* **Activity**: Reproduce exactly, and only, the lines of the material below running from the line bearing "Given: Click the second CHATGPT label" through the line bearing "This screenshot has width=727, height=1574.". Leave any pictures out.

------------------------------------------------------------

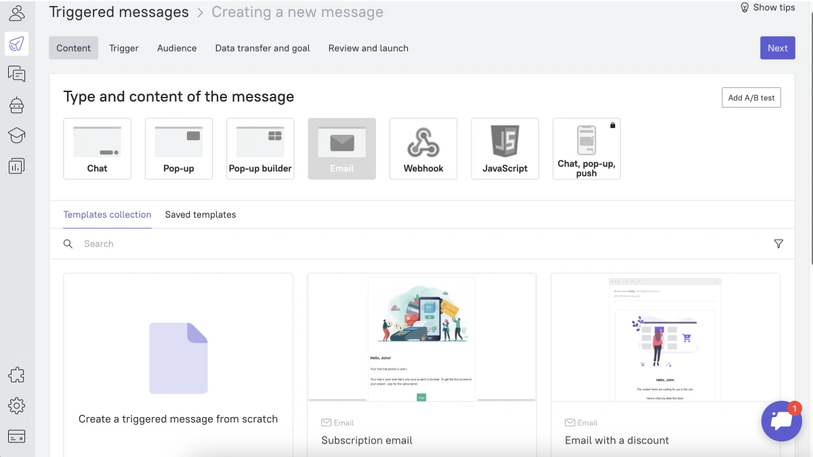Open the reports chart sidebar icon
The height and width of the screenshot is (457, 813).
point(17,166)
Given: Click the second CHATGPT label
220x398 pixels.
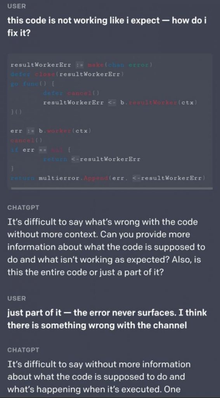Looking at the screenshot, I should (23, 350).
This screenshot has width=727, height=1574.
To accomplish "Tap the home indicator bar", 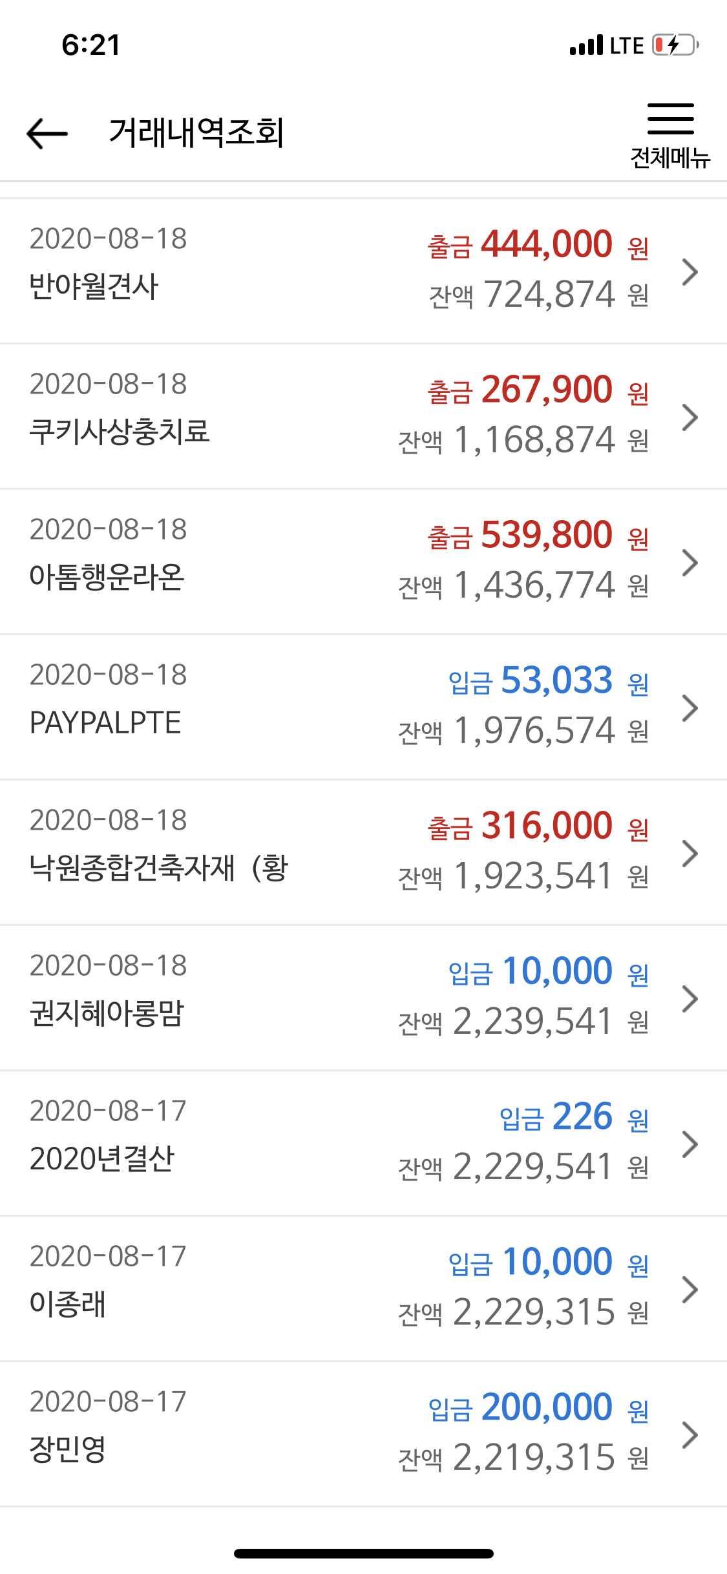I will tap(364, 1553).
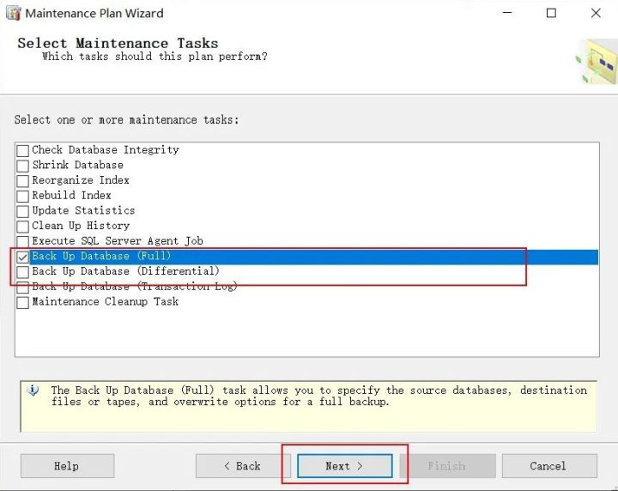Uncheck Back Up Database (Full) checkbox
The width and height of the screenshot is (618, 491).
pyautogui.click(x=23, y=257)
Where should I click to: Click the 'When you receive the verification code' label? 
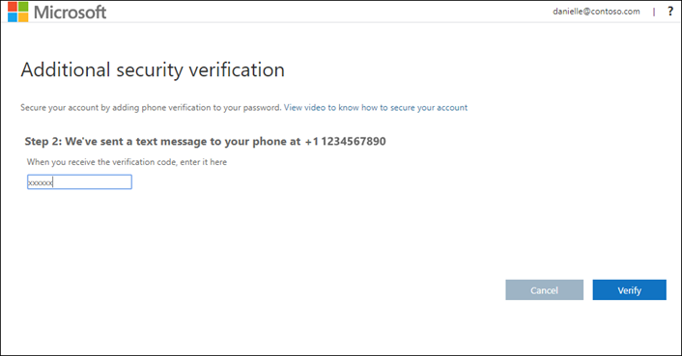click(127, 162)
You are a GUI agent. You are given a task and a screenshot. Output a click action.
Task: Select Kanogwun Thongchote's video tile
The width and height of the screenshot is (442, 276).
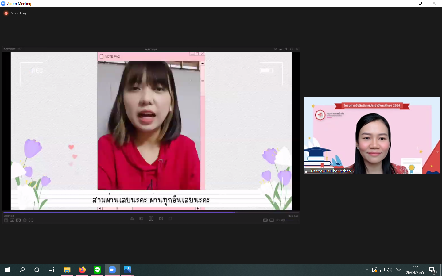click(x=372, y=135)
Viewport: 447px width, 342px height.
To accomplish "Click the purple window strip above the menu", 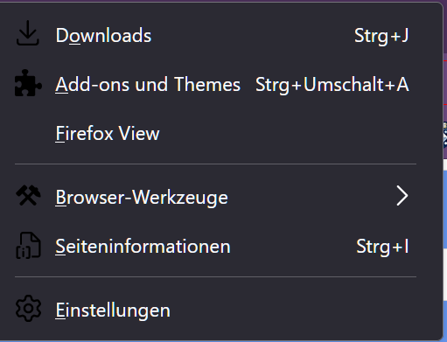I will (223, 1).
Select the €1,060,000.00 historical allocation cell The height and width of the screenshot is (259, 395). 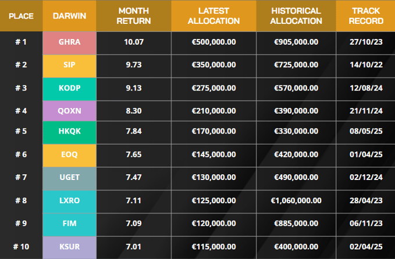[x=296, y=201]
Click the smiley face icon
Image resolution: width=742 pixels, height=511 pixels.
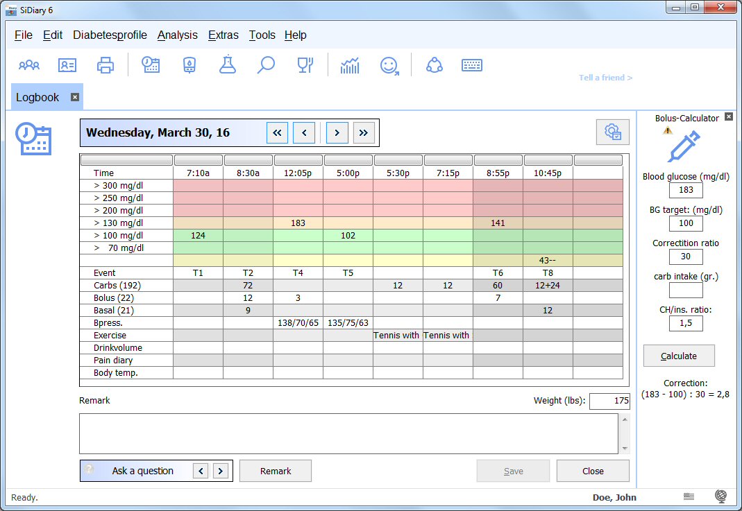point(389,65)
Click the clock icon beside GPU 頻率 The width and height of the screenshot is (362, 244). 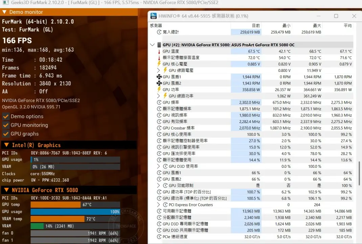159,102
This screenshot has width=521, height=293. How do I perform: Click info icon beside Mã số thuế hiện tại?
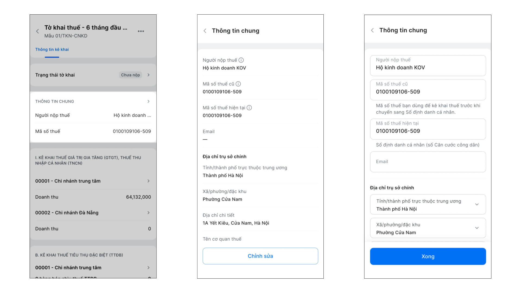(x=249, y=108)
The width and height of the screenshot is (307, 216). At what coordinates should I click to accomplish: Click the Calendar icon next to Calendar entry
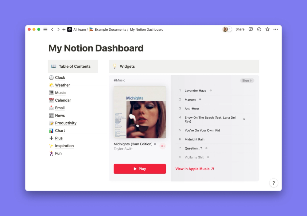pos(51,100)
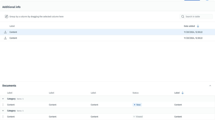Collapse the second Category group

coord(3,111)
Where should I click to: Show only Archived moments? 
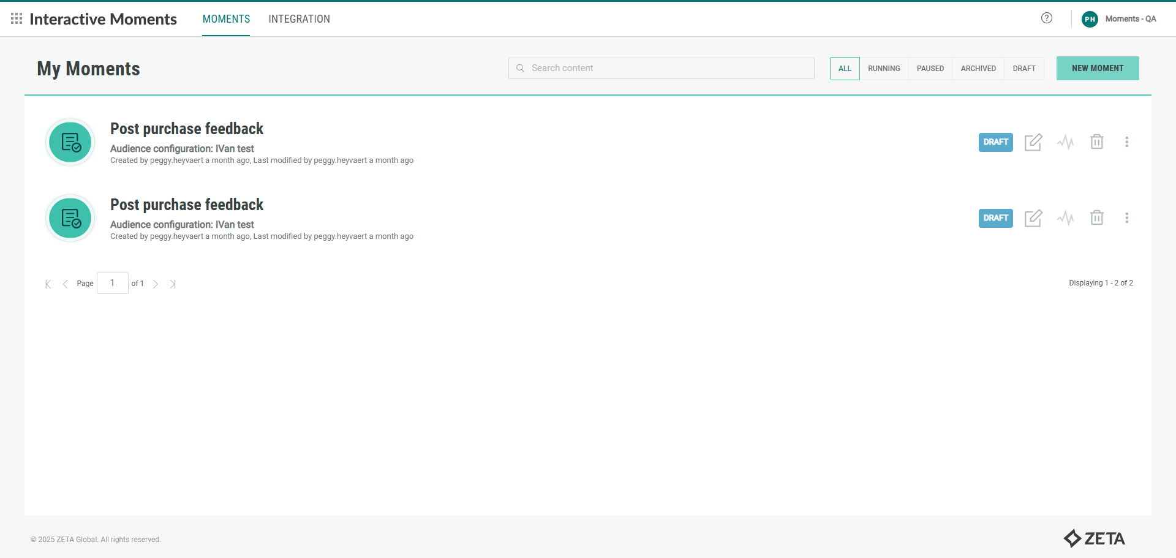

------------------------------------------------------------

* **Written answer**:
Given: Click the second CHATGPT label
220x398 pixels.
Looking at the screenshot, I should (23, 350).
This screenshot has width=727, height=1574.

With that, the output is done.